Defense mechanisms based on tagged pointers repurpose the upper bits of the pointers by reducing the virtual address space on 64-bit architectures. These upper bits of pointers can then be utilized to encode meta-information efficiently without the need for fat pointers. Intel linear address masking (LAM) [14] and ARM top-byte ignore (TBI) [34] provide this functionality by reducing the available virtual address space, thus freeing a number of bits in each pointer. This allows the programmer to embed arbitrary metadata, e.g., to track object information in managed runtimes.

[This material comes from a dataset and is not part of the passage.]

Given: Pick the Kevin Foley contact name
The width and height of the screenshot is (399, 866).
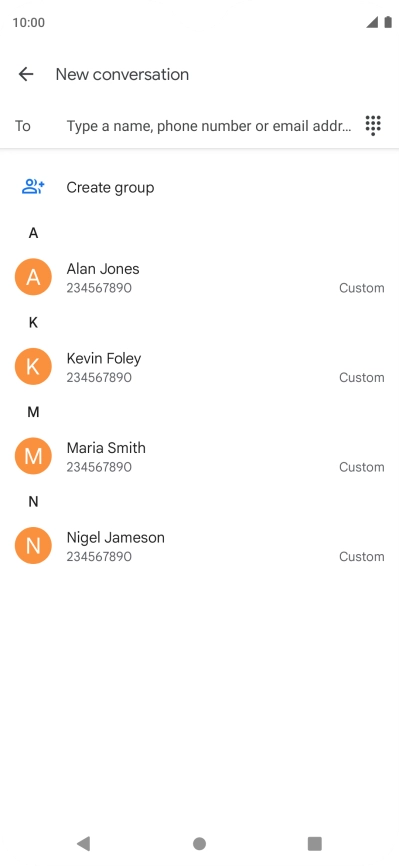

ARM pointer authentication (PA) [56] was introduced with the ARMv8.3-A architecture and was gradually updated with newer instruction set architectures (ISA). The idea of ARM PA is to cryptographically sign a pointer and store the truncated MAC, *i.e.*, the pointer authentication code (PAC), within the unused upper bits of the pointer. This pointer signing mechanism uses a static key k, a 64-bit modifier, and the virtual address to seal a pointer. Depending on the virtual addressing mode, the PAC size can range from 3 up to 31 bits [56]. For Linux, using the 39-bit virtual addressing mode, the



Figure 1: ARM memory tagging extension enforces probabilistic memory safety by comparing memory tags during every memory access.

size of the PAC can range up to 24 bits. ARM PA provides the ability to authenticate the pointer by verifying the integrity of previously PAC-ed pointers. Suppose the pointer is corrupted, e.g., due to a memory vulnerability. In that case, the authentication instruction of ARM PA detects the corruption and sets a dedicated error bit such that subsequent memory accesses using the corrupted pointer lead to an exception. Pointer authentication is currently used by the LLVM compiler to protect return addresses by signing them during the function prologue and verifying their integrity in the epilogue. Moreover, PARTS [32] uses ARMv8.3-A pointer authentication to protect the integrity of code and data pointers.

**Memory Tagging.** Another promising hardware mechanism for memory safety is memory tagging. Memory tagging is a versatile building block utilized by various countermeasures to enforce memory safety [47, 52, 54, 58]. For tagged memory architectures, two properties are essential; The tag size specifies the available tag space in memory, while the tag granularity specifies the granule of the tagged memory architecture. The choice of tag size and granularity strongly influences the possible policies and the introduced storage overhead of tagged memory architectures. Memory tagging is implemented on different architectures tailored toward specific use cases. Several dynamic information flow tracking (DIFT) [51, 54] schemes use a single-bit memory tag to implement taint tracking. Capability-based architectures [19] like CHERI [57, 58] and the M-Machine [12] use a single-bit tag to protect capabilities in memory. Additionally, the lowRISC tagged memory architecture [52] uses a 4-bit tag per 8 bytes of memory which is partly configurable, enforcing different security policies.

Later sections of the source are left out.